Au quatrième jour de la trêve hivernale, le jeudi 4 novembre, associatifs, Calaisiens et Calaisiennes apportent le petit déjeuner sur ce même campement. Quelques tables, des biscuits et du thé chaud, en attendant les gendarmes. Quand ces derniers arrivent, le commissaire laisse quarante-cinq minutes de délai aux personnes pour quitter le terrain, « comme convenu par le médiateur ». Cet ultimatum expiré, les gendarmes arrivent, boucliers en main, pour tenter de rentrer sur le terrain. Sans succès. Bras dessus, bras dessous, personnes exilées et associatifs forment une ligne face aux forces de l’ordre. Pendant quelques minutes ça se bouscule, ça se pousse, mais la résistance est pacifique. Du renfort de CRS arrive, la sous-préfecture également. Finalement, après une heure de face-à-face, les gendarmes repartent. Le campement de Old Lidl ne sera pas expulsé ce matin-là.

Le dimanche suivant, les bénévoles comprennent, au septième jour, que la trêve hivernale n’aura pas cours à Calais. Les gendarmes reviennent et réussissent cette fois-ci à pénétrer sur le terrain.
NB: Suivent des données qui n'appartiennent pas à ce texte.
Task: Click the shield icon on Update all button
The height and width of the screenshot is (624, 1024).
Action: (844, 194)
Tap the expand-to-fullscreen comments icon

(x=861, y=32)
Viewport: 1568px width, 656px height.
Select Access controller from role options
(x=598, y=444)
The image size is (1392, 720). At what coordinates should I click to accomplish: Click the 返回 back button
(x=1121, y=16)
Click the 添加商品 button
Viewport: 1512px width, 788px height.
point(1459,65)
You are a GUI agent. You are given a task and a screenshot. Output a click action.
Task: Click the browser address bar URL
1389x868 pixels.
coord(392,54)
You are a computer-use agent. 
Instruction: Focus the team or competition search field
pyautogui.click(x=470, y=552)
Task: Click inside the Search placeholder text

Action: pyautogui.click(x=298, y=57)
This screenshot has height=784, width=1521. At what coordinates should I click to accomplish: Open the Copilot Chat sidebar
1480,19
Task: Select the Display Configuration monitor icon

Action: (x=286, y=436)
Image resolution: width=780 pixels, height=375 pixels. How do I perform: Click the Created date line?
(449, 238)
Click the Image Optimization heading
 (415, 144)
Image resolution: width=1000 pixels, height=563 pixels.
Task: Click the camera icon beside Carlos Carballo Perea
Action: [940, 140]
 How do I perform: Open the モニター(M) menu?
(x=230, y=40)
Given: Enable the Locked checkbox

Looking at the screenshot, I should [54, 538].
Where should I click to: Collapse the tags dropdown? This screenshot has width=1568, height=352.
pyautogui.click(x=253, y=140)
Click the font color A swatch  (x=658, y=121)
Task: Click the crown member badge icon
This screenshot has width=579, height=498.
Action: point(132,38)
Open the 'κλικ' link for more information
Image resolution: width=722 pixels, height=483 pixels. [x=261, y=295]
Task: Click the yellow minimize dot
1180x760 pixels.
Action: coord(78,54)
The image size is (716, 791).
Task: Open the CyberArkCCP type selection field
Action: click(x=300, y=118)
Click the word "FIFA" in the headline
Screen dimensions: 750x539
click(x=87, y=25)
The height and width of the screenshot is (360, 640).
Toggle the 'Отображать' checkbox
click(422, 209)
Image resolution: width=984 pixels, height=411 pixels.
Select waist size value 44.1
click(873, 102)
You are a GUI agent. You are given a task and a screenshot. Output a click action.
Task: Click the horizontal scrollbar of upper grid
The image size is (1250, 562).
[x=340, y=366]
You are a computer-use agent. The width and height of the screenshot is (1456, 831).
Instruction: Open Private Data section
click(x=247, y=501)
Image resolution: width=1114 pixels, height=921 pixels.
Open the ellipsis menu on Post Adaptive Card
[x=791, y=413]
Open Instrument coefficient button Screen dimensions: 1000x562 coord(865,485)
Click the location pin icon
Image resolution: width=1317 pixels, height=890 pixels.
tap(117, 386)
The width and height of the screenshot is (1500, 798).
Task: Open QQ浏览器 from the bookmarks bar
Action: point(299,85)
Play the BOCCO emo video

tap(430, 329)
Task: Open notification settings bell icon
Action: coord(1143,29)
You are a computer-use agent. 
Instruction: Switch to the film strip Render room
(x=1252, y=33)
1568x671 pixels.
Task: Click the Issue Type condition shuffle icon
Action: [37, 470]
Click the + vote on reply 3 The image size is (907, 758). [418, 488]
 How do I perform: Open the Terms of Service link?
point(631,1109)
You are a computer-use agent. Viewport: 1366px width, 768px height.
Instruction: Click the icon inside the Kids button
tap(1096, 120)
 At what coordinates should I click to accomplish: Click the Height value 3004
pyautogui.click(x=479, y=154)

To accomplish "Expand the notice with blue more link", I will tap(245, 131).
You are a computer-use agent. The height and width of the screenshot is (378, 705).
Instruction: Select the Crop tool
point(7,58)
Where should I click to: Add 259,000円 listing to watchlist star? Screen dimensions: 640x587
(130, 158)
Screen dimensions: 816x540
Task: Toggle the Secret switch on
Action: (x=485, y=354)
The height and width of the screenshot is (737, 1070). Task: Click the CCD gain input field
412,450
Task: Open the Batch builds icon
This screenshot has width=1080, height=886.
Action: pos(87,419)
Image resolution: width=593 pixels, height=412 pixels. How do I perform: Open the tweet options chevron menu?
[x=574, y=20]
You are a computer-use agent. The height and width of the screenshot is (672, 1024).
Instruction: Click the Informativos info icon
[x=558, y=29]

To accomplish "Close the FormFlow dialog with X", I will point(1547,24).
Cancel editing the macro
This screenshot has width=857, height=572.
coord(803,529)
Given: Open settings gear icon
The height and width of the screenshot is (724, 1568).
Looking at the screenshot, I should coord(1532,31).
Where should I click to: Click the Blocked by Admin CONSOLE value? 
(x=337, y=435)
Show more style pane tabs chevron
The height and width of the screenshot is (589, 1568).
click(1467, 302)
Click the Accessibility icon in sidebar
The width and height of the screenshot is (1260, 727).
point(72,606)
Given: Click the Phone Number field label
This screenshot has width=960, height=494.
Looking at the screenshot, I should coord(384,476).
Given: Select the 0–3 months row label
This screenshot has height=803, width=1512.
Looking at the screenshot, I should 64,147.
Ils laissent les personnes partir du bois avec leurs affaires. Une vidéo transmise aux ASH par une personne présente sur les lieux permet de comprendre davantage le principe de flagrance des expulsions. Sur ce document, un gendarme assume : « Tous les trois jours, quand on vient, vous allez là-bas, puis après vous revenez, c’est tout. » Et le commissaire de renchérir : « Pour éviter que vous vous installiez de manière pérenne, c’est-à-dire de manière solide, à faire des maisons ou quoi que ce soit, on vous demande d’aller là-bas. Vous faites ce que vous voulez une fois qu’on est partis mais, pour l’instant, vous partez. » Et, comme lundi et comme jeudi, aucune solution d’hébergement n’est proposée.

 

Mercredi 10 novembre, une nouvelle réunion s’est tenue auprès de la sous-préfecture avec le médiateur Didier Leschi. Avec cette même revendication, portée par les grévistes de la faim et les associations : l’arrêt des expulsions tous les trois jours et la fin des confiscations de tentes et d’effets personnels des personnes qui essaient de survivre sur les campements de Calais.